El fútbol, como la vida, no entiende de guiones predecibles. En el césped de la Supercopa de Europa, el Tottenham rozó la gloria… pero el miedo a ganar terminó abrazando al PSG, que, fiel a su carácter irreverente, volvió a escribir otra noche de epopeya.
El arranque fue un recital inglés. Los pupilos de Thomas Frank, sólidos y precisos, golpearon dos veces gracias a la pizarra: primero con Van de Ven y después con Romero, tras una jugada ensayada que dejó en evidencia la zaga parisina.
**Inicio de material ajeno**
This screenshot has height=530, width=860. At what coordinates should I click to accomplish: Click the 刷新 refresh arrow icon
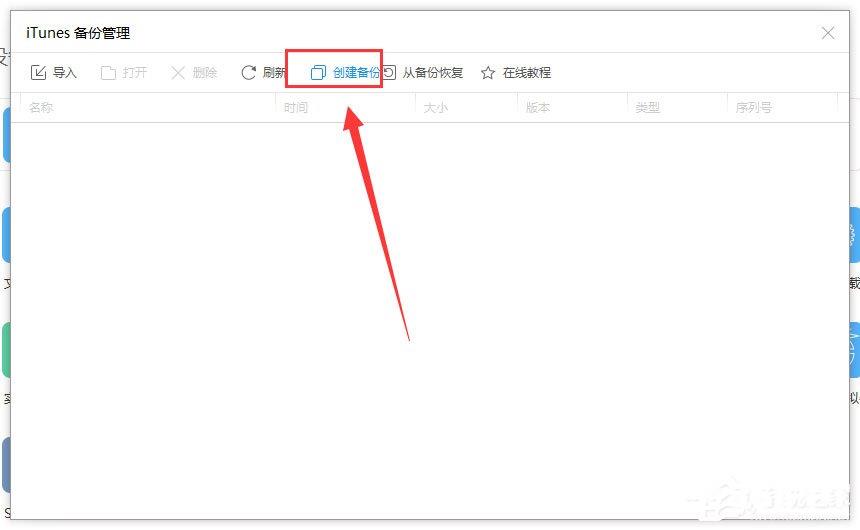click(248, 72)
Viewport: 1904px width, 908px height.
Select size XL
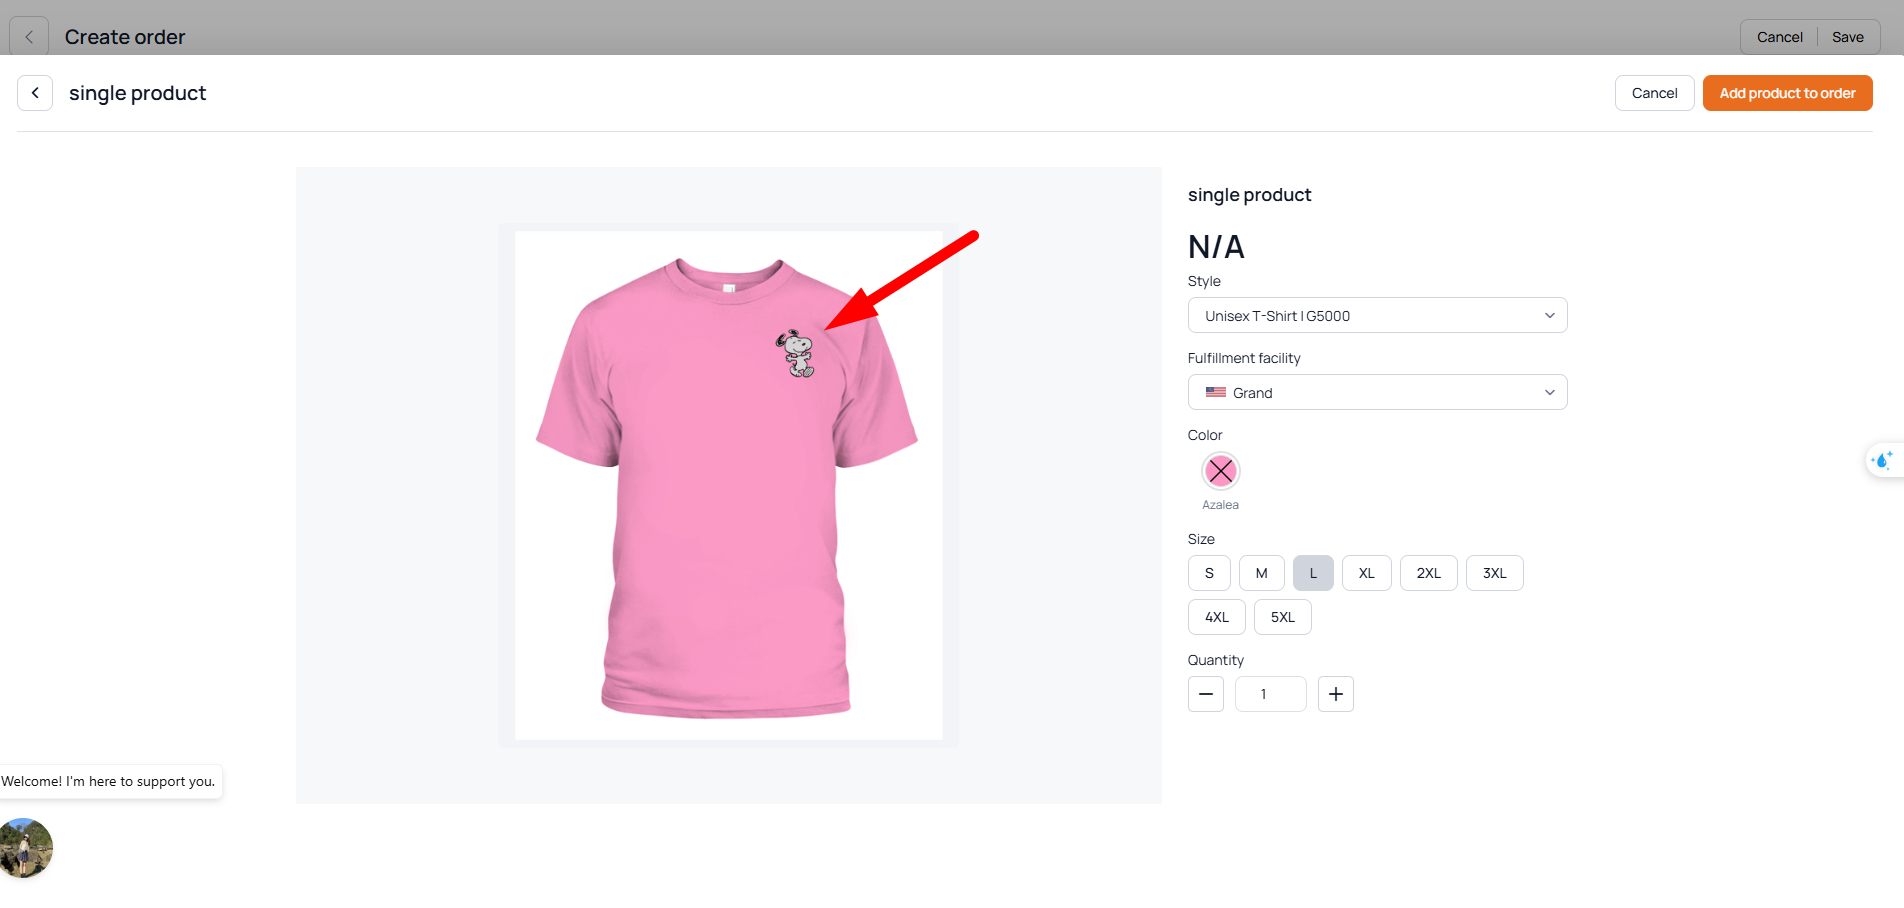(x=1366, y=573)
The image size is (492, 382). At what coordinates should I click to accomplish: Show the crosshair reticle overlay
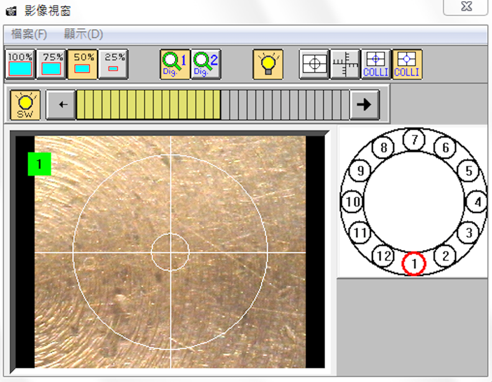coord(314,64)

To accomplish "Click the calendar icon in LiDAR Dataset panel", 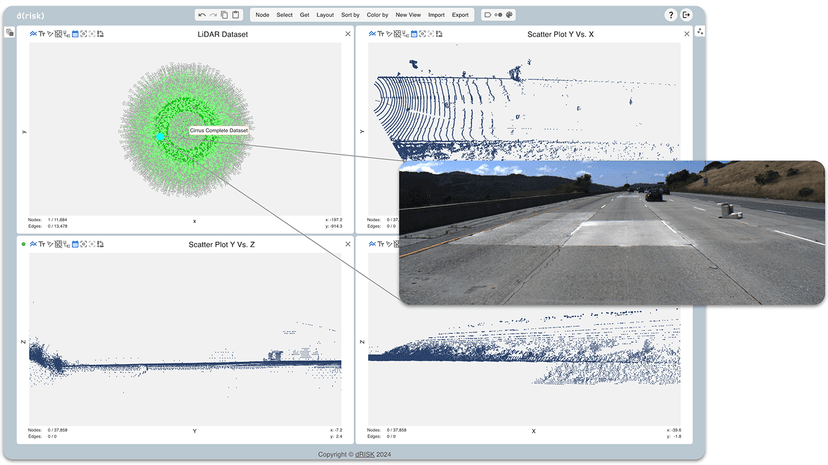I will tap(75, 34).
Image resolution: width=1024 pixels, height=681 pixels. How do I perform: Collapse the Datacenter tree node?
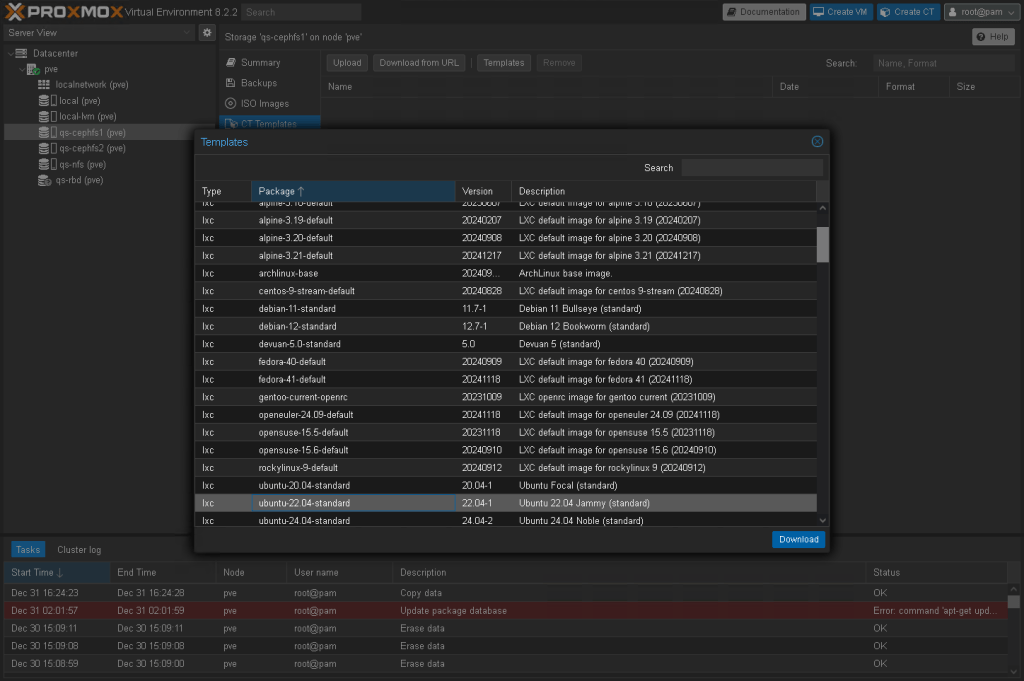coord(9,53)
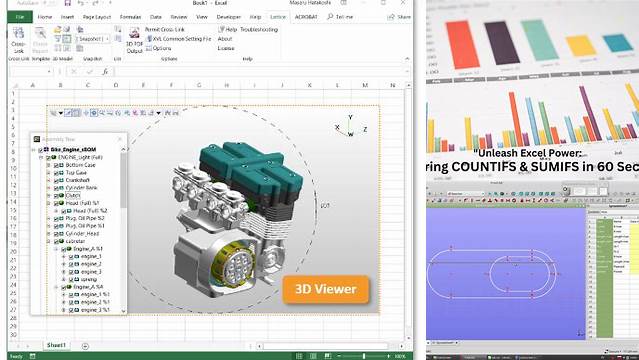Add a new sheet with plus icon
The width and height of the screenshot is (639, 360).
[x=85, y=346]
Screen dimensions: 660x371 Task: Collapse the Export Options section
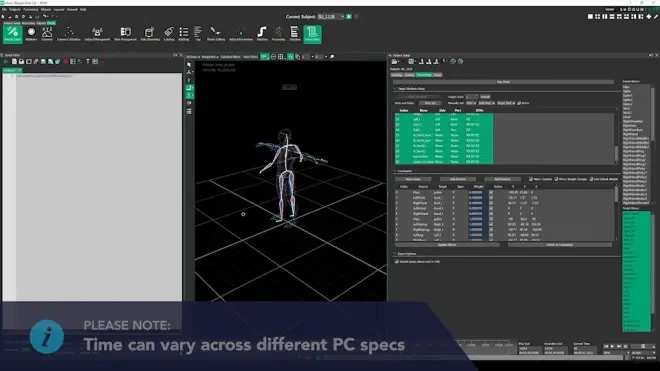tap(395, 254)
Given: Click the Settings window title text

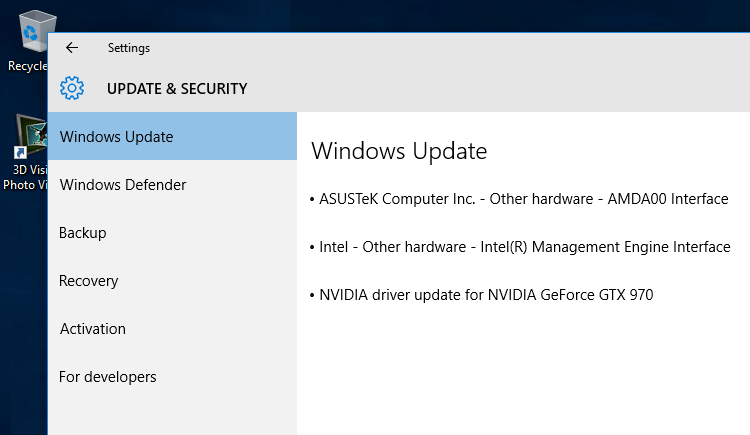Looking at the screenshot, I should point(129,47).
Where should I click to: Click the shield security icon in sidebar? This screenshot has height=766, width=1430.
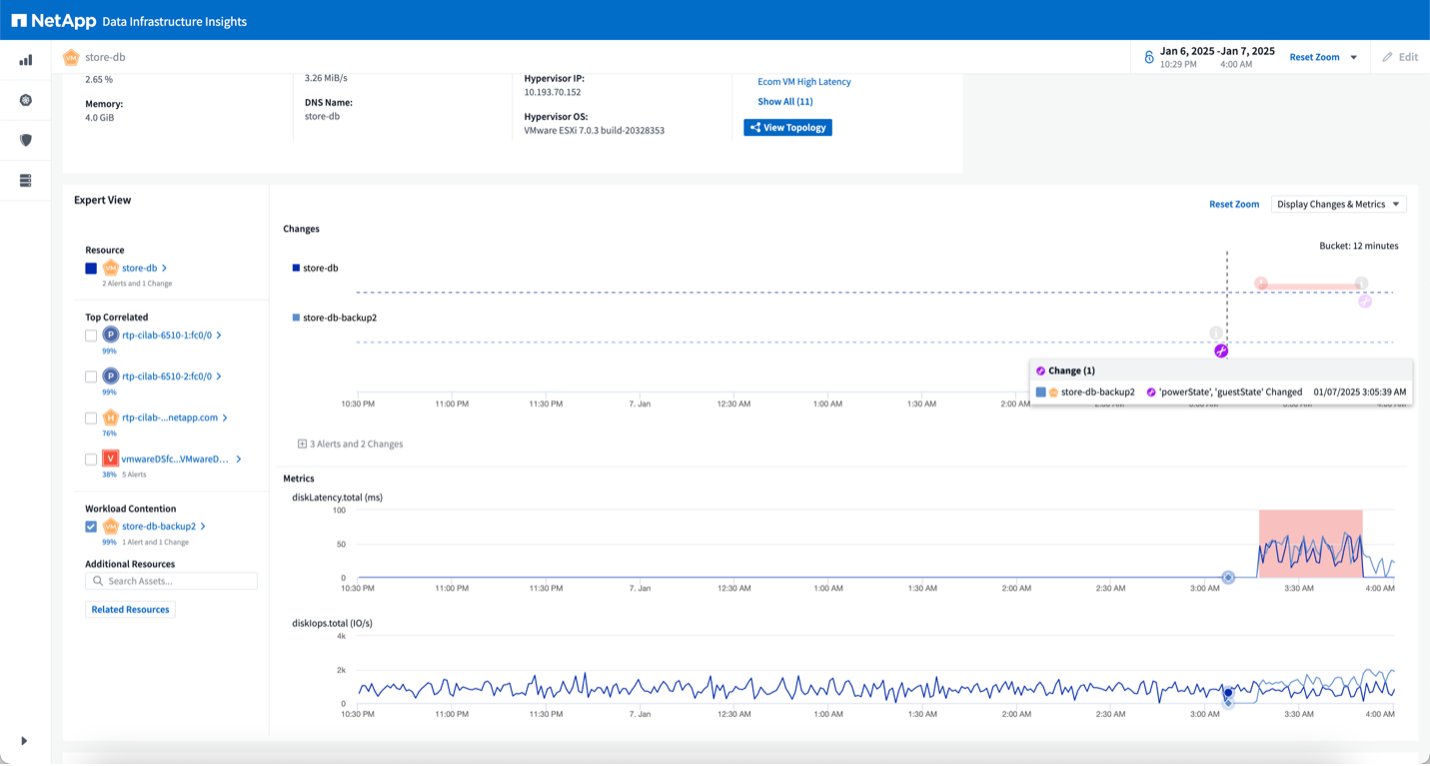click(26, 140)
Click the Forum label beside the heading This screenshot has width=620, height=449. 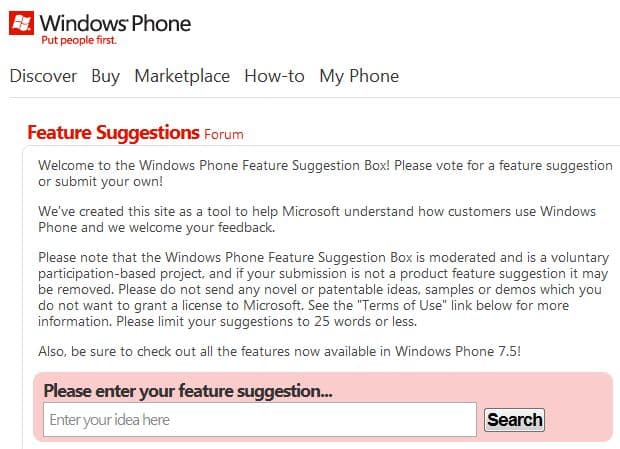click(224, 134)
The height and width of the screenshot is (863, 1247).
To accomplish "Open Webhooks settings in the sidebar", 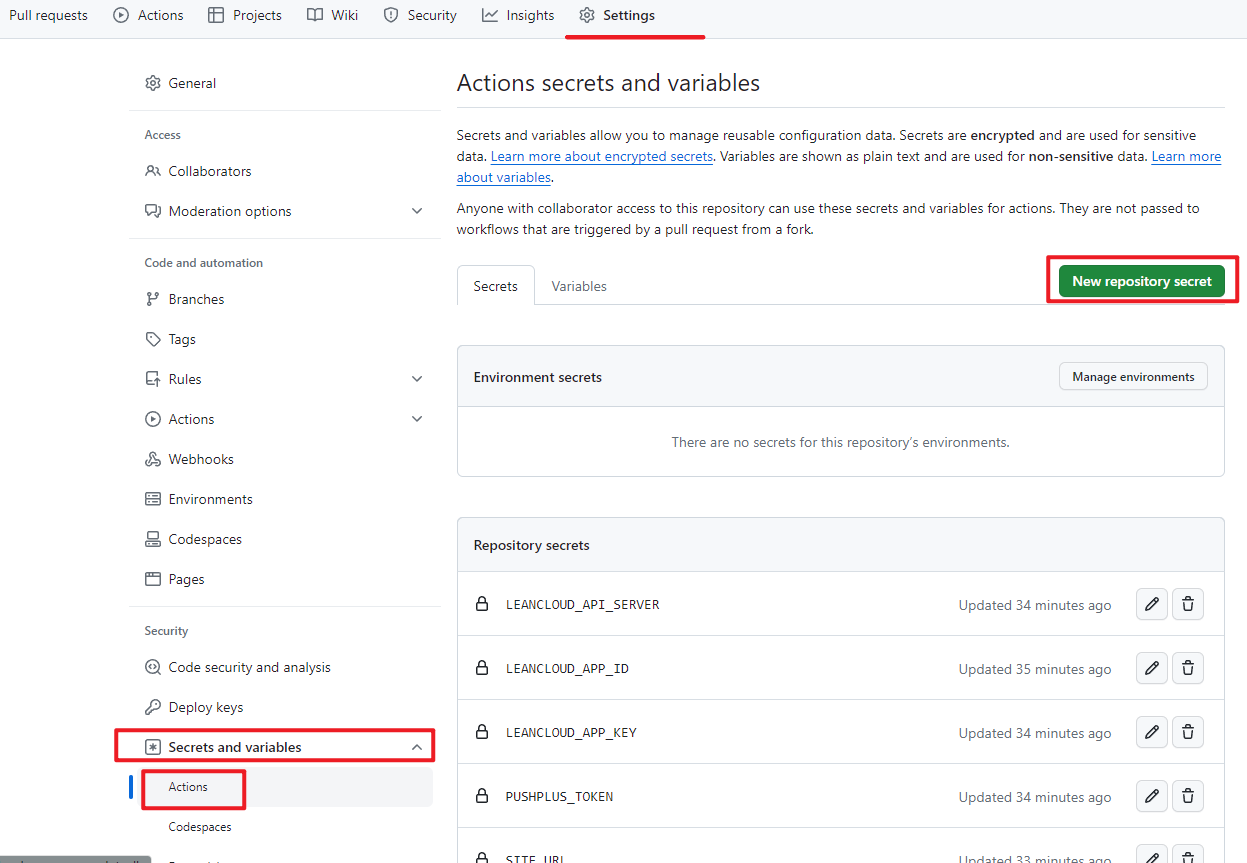I will point(200,459).
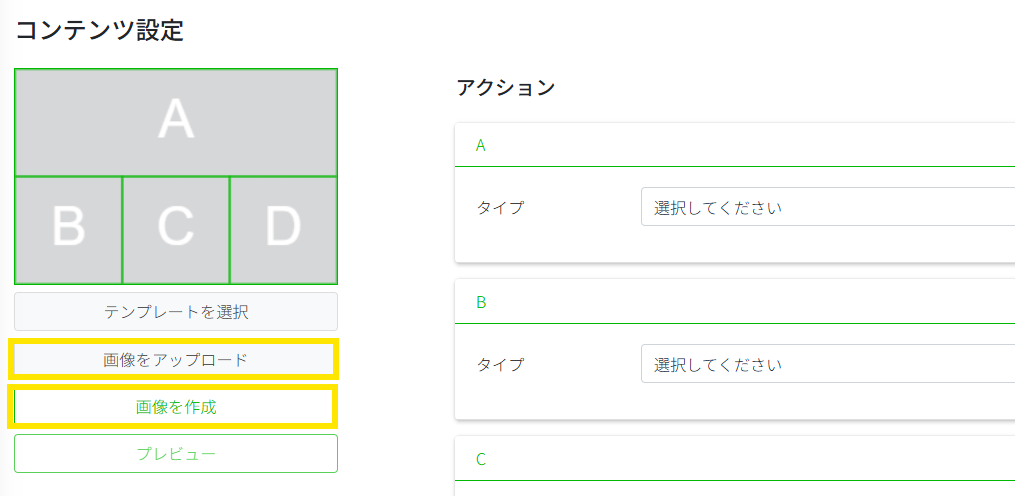Select area B in the template layout
1015x496 pixels.
click(x=68, y=229)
Al minuto 70, el marcador dictaba un 0-2 y el trofeo parecía destinado a viajar a Londres.
Pero el fútbol premia a los que creen. Luis Enrique, con apenas una semana de entrenamientos, decidió cambiar el guion. Desde el banquillo saltaron Kang-In Lee y Gonçalo Ramos, dos piezas que en pocos minutos cambiarían la historia. El Tottenham, como si sintiera el peso de la copa antes de tiempo, retrocedió metros. El PSG olió la sangre.
En el 85′, Kang-In Lee acortó distancias tras una asistencia de Dembélé, nombrado MVP por su influencia en los momentos decisivos. Y en el último suspiro, Ramos cazó un centro quirúrgico para poner el 2-2. El Parque de los Príncipes, aunque lejos, rugió a través de cada televisor.
La tanda de penaltis fue el escenario perfecto para coronar la resurrección parisina. Chevalier, que había cometido un error grosero en el 0-2, detuvo un disparo que valió redención. El cierre fue para Nuno Mendes, que con un golpe seco y preciso escribió la última línea: PSG campeón de la Supercopa de Europa 2025.
Según datos de Opta, el PSG firmó el 74% de posesión y completó 515 pases, frente a los 137 del Tottenham, que, pese a su eficacia a balón parado, no supo gestionar la ventaja. Una lección eterna: en el fútbol, la gloria espera solo a quienes nunca dejan de atacar.